What to do: Retype the full set of data, character for character.

++++++

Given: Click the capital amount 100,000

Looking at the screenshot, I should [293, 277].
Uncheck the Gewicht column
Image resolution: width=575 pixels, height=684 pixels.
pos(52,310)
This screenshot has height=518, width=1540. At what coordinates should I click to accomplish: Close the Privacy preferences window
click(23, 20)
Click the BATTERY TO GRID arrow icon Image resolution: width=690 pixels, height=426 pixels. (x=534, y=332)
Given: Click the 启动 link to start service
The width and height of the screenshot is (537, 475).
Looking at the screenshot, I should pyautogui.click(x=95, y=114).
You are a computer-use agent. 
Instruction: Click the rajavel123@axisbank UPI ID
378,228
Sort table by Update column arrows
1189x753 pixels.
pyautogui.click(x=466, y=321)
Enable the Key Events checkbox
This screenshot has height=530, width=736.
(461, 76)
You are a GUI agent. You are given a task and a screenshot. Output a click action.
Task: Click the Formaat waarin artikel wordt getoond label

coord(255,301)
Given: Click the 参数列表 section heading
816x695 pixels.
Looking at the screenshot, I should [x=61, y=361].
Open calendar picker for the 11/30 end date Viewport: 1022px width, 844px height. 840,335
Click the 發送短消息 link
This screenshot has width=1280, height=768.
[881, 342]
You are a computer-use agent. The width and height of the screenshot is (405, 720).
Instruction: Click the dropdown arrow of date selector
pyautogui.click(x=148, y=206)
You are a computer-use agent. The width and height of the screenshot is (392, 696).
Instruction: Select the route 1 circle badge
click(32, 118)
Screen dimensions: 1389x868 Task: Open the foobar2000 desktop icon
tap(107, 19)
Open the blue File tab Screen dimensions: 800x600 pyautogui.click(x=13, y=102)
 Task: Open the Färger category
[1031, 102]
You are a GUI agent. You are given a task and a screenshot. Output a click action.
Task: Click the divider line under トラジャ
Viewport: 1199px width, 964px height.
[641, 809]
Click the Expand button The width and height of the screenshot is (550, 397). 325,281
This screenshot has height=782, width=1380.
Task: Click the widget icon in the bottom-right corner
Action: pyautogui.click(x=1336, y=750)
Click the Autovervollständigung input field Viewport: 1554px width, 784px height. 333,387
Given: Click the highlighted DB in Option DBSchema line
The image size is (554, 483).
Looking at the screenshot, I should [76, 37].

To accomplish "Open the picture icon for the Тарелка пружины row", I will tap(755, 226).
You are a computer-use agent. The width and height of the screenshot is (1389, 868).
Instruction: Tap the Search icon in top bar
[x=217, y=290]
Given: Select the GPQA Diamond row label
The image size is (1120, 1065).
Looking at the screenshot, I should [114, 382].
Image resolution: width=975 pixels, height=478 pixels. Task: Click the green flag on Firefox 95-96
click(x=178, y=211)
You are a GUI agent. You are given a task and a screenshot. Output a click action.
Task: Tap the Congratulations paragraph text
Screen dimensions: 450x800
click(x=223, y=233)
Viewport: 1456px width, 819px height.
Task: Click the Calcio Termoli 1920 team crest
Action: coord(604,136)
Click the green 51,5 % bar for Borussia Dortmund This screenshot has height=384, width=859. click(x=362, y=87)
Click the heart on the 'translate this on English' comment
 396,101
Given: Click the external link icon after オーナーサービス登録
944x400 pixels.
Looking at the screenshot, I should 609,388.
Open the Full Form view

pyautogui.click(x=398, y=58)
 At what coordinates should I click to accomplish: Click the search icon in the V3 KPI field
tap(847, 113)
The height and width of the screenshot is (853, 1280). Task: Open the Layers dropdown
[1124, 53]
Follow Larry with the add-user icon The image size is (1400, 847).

++++++

Exercise answer:
Given: Click the capital amount 100,000

Looking at the screenshot, I should [293, 277].
Uncheck the Gewicht column
Image resolution: width=575 pixels, height=684 pixels.
pos(52,310)
This screenshot has height=518, width=1540. At what coordinates should I click to accomplish: Close the Privacy preferences window
click(23, 20)
Click the BATTERY TO GRID arrow icon Image resolution: width=690 pixels, height=426 pixels. (x=534, y=332)
Given: Click the 启动 link to start service
The width and height of the screenshot is (537, 475).
Looking at the screenshot, I should pyautogui.click(x=95, y=114).
You are a computer-use agent. 
Instruction: Click the rajavel123@axisbank UPI ID
378,228
Sort table by Update column arrows
1189x753 pixels.
pyautogui.click(x=466, y=321)
Enable the Key Events checkbox
This screenshot has height=530, width=736.
(461, 76)
You are a GUI agent. You are given a task and a screenshot. Output a click action.
Task: Click the Formaat waarin artikel wordt getoond label

coord(255,301)
Given: Click the 参数列表 section heading
816x695 pixels.
Looking at the screenshot, I should [x=61, y=361].
Open calendar picker for the 11/30 end date Viewport: 1022px width, 844px height. 840,335
Click the 發送短消息 link
This screenshot has width=1280, height=768.
[881, 342]
You are a computer-use agent. The width and height of the screenshot is (405, 720).
Instruction: Click the dropdown arrow of date selector
pyautogui.click(x=148, y=206)
You are a computer-use agent. The width and height of the screenshot is (392, 696).
Instruction: Select the route 1 circle badge
click(32, 118)
Screen dimensions: 1389x868 Task: Open the foobar2000 desktop icon
tap(107, 19)
Open the blue File tab Screen dimensions: 800x600 pyautogui.click(x=13, y=102)
 Task: Open the Färger category
[1031, 102]
You are a GUI agent. You are given a task and a screenshot. Output a click action.
Task: Click the divider line under トラジャ
Viewport: 1199px width, 964px height.
[641, 809]
Click the Expand button The width and height of the screenshot is (550, 397). 325,281
This screenshot has height=782, width=1380.
Task: Click the widget icon in the bottom-right corner
Action: pyautogui.click(x=1336, y=750)
Click the Autovervollständigung input field Viewport: 1554px width, 784px height. 333,387
Given: Click the highlighted DB in Option DBSchema line
The image size is (554, 483).
Looking at the screenshot, I should [76, 37].

To accomplish "Open the picture icon for the Тарелка пружины row", I will tap(755, 226).
You are a computer-use agent. The width and height of the screenshot is (1389, 868).
Instruction: Tap the Search icon in top bar
[x=217, y=290]
Given: Select the GPQA Diamond row label
The image size is (1120, 1065).
Looking at the screenshot, I should [114, 382].
Image resolution: width=975 pixels, height=478 pixels. Task: Click the green flag on Firefox 95-96
click(x=178, y=211)
You are a GUI agent. You are given a task and a screenshot. Output a click action.
Task: Tap the Congratulations paragraph text
Screen dimensions: 450x800
click(x=223, y=233)
Viewport: 1456px width, 819px height.
Task: Click the Calcio Termoli 1920 team crest
Action: coord(604,136)
Click the green 51,5 % bar for Borussia Dortmund This screenshot has height=384, width=859. click(x=362, y=87)
Click the heart on the 'translate this on English' comment
 396,101
Given: Click the external link icon after オーナーサービス登録
944x400 pixels.
Looking at the screenshot, I should 609,388.
Open the Full Form view

pyautogui.click(x=398, y=58)
 At what coordinates should I click to accomplish: Click the search icon in the V3 KPI field
tap(847, 113)
The height and width of the screenshot is (853, 1280). Task: Open the Layers dropdown
[1124, 53]
Follow Larry with the add-user icon The image size is (1400, 847).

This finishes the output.